Plusieurs changements ont eut lieu récemment dans la vie de la créatrice Nawal Sekkat. Le moins important, même s’il est très symbolique, est le transfert à Casablanca de l’atelier à proximité du boulevard Ghandi. Nawal Sekkat s’y est installée, il y a cinq mois, en mars 2012. Elle dispose désormais d’un nouvel espace conçu de manière fonctionnelle pour permettre la production de nouvelles œuvres. Elle pourra également y recevoir les professionnels intéressés par son travail ainsi que les collectionneurs. C’est que ce travail évolue rapidement, non pas tellement dans ce que l’artiste a à dire, dans son expression plastique ou la construction globale de l’espace, que dans la manière par laquelle elle s’exprime. L’expression est ainsi la même, c’est la technique qui change. Ce qui justifie la préparation du premier véritable catalogue de l’œuvre afin que ces changements deviennent parfaitement visibles.
Dès les débuts de Nawal Sekkat, et plus particulièrement à partir de 2006, une vingtaine de personnes ont cru en la valeur de l’œuvre, décelant précocement un véritable potentiel. À commencer par Omar Bouragba. Et ces personnes continuent à faire confiance à cette artiste. D’autres se sont ajoutées depuis. Ainsi, Saad Ben Seffaj, l’artiste renommé de Tétouan, a été, à son tour, intéressé par ce qui apparaît actuellement avec la maîtrise de nouveaux moyens d’expression.
Il est vrai que pour Nawal Sekkat, il existe un intense plaisir de faire des recherches, y compris durant la nuit, dans son nouvel atelier. Elle y passe des moments exceptionnels à expérimenter des procédés inhabituels au Maroc. C’est ainsi qu’elle découvre des réactions nouvelles entre divers produits, ce qui permet d’imaginer des procédés insolites. Nawal Sekkat a toujours aimé évoluer, explorer d’autres moyens ou aller vers d’autres horizons. Et cela se comprend.
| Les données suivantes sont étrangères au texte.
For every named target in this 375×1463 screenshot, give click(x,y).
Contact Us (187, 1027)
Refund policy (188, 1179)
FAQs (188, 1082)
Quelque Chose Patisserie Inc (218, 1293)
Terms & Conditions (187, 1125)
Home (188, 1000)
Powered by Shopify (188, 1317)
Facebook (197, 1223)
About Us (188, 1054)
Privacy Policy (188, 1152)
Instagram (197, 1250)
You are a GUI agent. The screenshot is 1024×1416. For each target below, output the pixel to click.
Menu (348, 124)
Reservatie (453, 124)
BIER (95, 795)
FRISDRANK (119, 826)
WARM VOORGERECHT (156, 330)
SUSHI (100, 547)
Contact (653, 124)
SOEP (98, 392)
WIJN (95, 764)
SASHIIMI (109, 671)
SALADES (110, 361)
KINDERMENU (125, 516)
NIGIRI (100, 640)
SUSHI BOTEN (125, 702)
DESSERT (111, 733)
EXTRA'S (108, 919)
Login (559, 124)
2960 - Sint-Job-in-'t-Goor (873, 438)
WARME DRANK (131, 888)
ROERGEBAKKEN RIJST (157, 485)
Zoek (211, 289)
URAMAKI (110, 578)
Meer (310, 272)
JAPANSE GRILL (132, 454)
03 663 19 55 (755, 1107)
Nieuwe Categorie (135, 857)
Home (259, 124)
L’artiste n’a pas été formatée par une école des Beaux-Arts qui, aujourd’hui, apprennent surtout des techniques qui vont, chez la plupart des élèves, devenir comme naturelles, tellement évidentes qu’on ne les remettra pas en cause. Les élèves maîtrisent ainsi presque totalement ce qui se passe. Et il leur reste surtout à trouver des thèmes originaux. Ce n’est nullement le cas de Nawal Sekkat. Son école ne fit ni l’Institut des Beaux-Arts de Tétouan, ni l’école de Casablanca.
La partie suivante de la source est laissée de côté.